It is a lot easier to define faces as polygons than it is to tesselate in
user space and feed a lot of triangles to polyhedron, mainly for endcaps,
particialarly with holes.
I agree an OpenSCAD tessalation operation available to the user would also
enable this but since the tesselation gets thrown way and regenerated many
times in OpenSCAD people might complain their tessalation was ignored.
I find the tesselation linear_extrude does ugly in some situations with
twist, e.g. fan blades.

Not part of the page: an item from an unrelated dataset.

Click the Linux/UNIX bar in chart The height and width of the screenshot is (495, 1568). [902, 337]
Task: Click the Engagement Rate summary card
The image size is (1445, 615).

I fix it by adding more points along the blade that
are slight purturbed to force more facets and hence the tessalation I want.
module squarish(s, n) {
polygon([
for(i = [0 : n]) [i * s.x / n, s.y + (i % 2) * eps],
for(i = [0 : n]) [s.x - i * s.x / n, (i % 2) * eps],
]);
}
I think making OpenSCAD preserve tesselation would be an enourmous job
while it use CGAL but fixing polyhedron is a small isolated changed.
On Mon, 17 Dec 2018 at 14:52, Parkinbot rudolf@digitaldocument.de wrote:
CGAL anyway tesselates and retesselates faces on its will. linear_extrude()
and rotate_extrude() obviously don't use more complex faces respectively
use
tesselation. Even sphere and cylinder at least for cones (r1, r2) construct
their faces mostly with triags and not with quads. What, beside a bunch of
options for implementation changes, would you gain by improving
polyhedron()
to accept this kind of polygons with holes?
nophead wrote
Oddly F5 triangulates everything except the sqquare faces of the cube. I
noticed with a sphere F5 does everything except the polar caps, they
remain
polygons, wierd!
now look at this. I feed two bending faces defined by "almost planar"
polygons into a sweep. The two faces have a phase shift of 0 and 90
degrees.
Since I rely on the internal tesselation, I have to live with the result.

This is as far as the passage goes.